- **Extrait du texte**:
..............................
Cher lecteur, tu connais mon éducation sans faille. Elle trouve ses origines au plus profond du département du 9.3 où j’ai ouvert les yeux. Parfois, il peut malencontreusement m’arriver de dire des gros mots : putain, enc…, mais sache qu’il y a de l’affectueux dans mes dérapages.

J’espère alors que tu pardonneras qu’aujourd’hui je te tutoie, car l’histoire insignifiante que je vais te conter là impose que je le fasse.

Souviens-toi simplement Jacques Prévert, et tu me pardonneras deux fois : « Je dis tu à tous ceux que j’aime même si je ne les ai vus qu’une seule fois, Je dis tu à tous ceux qui s’aiment même si je ne les connais pas ».

Quand j’ai choisi il y a quarante ans de faire ce métier de gueux, j’avais accepté l’idée qu’il n’avait rien d’essentiel. Vendre des piaules et de la bouffe, en soi, il n’y avait rien de très noble dans cette histoire… Du commerce.

Ni médecin pour sauver des vies, ni écrivain pour laisser une trace si forte qu’on m’étudierait à l’école ou qui marquerait, ici et là, des lecteurs touchés par une histoire qu’ils auraient aimé être la leur. C’est beau un livre dans une bibliothèque.

Lorsqu’on me demandait quel était mon métier, je répondais toujours « marchand de bonheur » dans le léger cabotinage qui a toujours été ma marque de (mauvaise) fabrique. Ou taulier, finalement, c’est pareil.

Et puis chemin faisant, j’ai rencontré des gens, des gens riches et des moins riches, mais toujours des gens qui me confiaient un pan de leur vie, un moment de bonheur en suspens. Des gens avec un cœur, une âme. Des cœurs, des âmes, en demande. Un dîner, une demande en mariage, le repas de baptême de ce qui leur tient le plus à cœur : leur enfant. Et puis aussi des nuits d’amour entre deux êtres aux cœurs chavirés. Des nuits de passion. C’est beau la passion, ça mérite qu’on s’en occupe bien, qu’on la nourrisse, qu’on la file en pâture aux étoiles filantes pour la faire briller encore plus haut. Des fois aussi, j’ai du balancer des seaux d’eau, comme pour les chats. C’est ça mon métier.

Tu foires la réservation d’une chambre où va se dérouler la première niquade*  d’un couple à l’orée d’une histoire magnifique qui va conditionner leur futur ? Tu te rends compte de la responsabilité ?
..............................
- **Données extraites**:
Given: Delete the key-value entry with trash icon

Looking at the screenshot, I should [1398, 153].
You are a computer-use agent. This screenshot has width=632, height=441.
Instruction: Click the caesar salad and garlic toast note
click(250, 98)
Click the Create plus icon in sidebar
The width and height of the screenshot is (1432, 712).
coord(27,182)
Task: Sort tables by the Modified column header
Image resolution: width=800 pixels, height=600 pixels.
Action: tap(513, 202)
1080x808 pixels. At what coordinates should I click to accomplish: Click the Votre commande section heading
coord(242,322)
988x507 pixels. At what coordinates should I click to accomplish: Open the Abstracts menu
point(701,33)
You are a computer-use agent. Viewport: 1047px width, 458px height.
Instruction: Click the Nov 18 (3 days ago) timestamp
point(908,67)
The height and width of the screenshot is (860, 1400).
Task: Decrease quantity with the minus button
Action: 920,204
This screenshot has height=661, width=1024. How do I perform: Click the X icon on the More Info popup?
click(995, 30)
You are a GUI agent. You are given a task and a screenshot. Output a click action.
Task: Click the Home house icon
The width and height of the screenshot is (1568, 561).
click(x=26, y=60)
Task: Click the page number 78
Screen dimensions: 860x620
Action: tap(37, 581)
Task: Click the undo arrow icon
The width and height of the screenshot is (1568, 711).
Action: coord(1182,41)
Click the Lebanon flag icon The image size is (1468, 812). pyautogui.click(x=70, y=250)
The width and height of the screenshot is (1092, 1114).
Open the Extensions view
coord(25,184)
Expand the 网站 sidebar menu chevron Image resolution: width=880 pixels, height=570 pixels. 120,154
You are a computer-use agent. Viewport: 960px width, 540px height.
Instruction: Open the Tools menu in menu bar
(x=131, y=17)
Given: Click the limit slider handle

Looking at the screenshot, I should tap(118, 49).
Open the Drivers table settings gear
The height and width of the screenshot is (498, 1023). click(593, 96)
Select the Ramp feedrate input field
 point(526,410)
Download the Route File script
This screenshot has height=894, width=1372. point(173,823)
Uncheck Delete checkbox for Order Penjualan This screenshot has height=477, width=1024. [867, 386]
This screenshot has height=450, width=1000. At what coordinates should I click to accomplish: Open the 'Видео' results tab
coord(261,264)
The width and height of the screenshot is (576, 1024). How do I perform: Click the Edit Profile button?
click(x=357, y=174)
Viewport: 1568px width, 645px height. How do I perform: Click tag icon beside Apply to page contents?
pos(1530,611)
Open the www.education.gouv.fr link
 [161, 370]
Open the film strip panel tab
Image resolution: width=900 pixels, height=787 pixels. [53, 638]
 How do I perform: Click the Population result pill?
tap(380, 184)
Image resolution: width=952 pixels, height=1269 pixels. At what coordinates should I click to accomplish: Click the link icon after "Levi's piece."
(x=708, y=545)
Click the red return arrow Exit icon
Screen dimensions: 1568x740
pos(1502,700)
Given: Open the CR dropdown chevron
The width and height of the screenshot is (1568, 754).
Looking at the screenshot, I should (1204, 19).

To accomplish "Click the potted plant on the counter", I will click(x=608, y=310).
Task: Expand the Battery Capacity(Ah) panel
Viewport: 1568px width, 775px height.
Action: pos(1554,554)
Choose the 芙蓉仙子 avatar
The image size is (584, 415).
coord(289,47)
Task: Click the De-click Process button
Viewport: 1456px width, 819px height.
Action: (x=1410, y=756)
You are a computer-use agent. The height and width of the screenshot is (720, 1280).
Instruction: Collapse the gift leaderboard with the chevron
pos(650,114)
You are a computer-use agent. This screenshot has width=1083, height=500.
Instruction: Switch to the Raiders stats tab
..............................
- **Tâches et exercices**:
1. Recopiez, s’il vous plaît, le passage de l’extrait qui va de « Souviens-toi simplement Jacques » jusqu’à « histoire… Du commerce. » inclus.
2. D’après l’extrait, il y a combien de temps que ce métier a été choisi ?
3. Les affirmations suivantes concordent-elles avec l’extrait ? Répondez par oui ou non en citant les mots décisifs. (a) L’extrait cite Jacques Prévert. (b) Le métier décrit y est présenté comme essentiel. (c) La personne qui écrit a exercé la médecine.
Les lignes n’ont aucun lien avec l’extrait.

- **Réponses aux tâches**:
1.
Souviens-toi simplement Jacques Prévert, et tu me pardonneras deux fois : « Je dis tu à tous ceux que j’aime même si je ne les ai vus qu’une seule fois, Je dis tu à tous ceux qui s’aiment même si je ne les connais pas ».

Quand j’ai choisi il y a quarante ans de faire ce métier de gueux, j’avais accepté l’idée qu’il n’avait rien d’essentiel. Vendre des piaules et de la bouffe, en soi, il n’y avait rien de très noble dans cette histoire… Du commerce.

2. Il a été choisi il y a quarante ans.

3.
(a) Oui : « Souviens-toi simplement Jacques Prévert ».
(b) Non : « j’avais accepté l’idée qu’il n’avait rien d’essentiel ».
(c) Non : « Ni médecin pour sauver des vies ».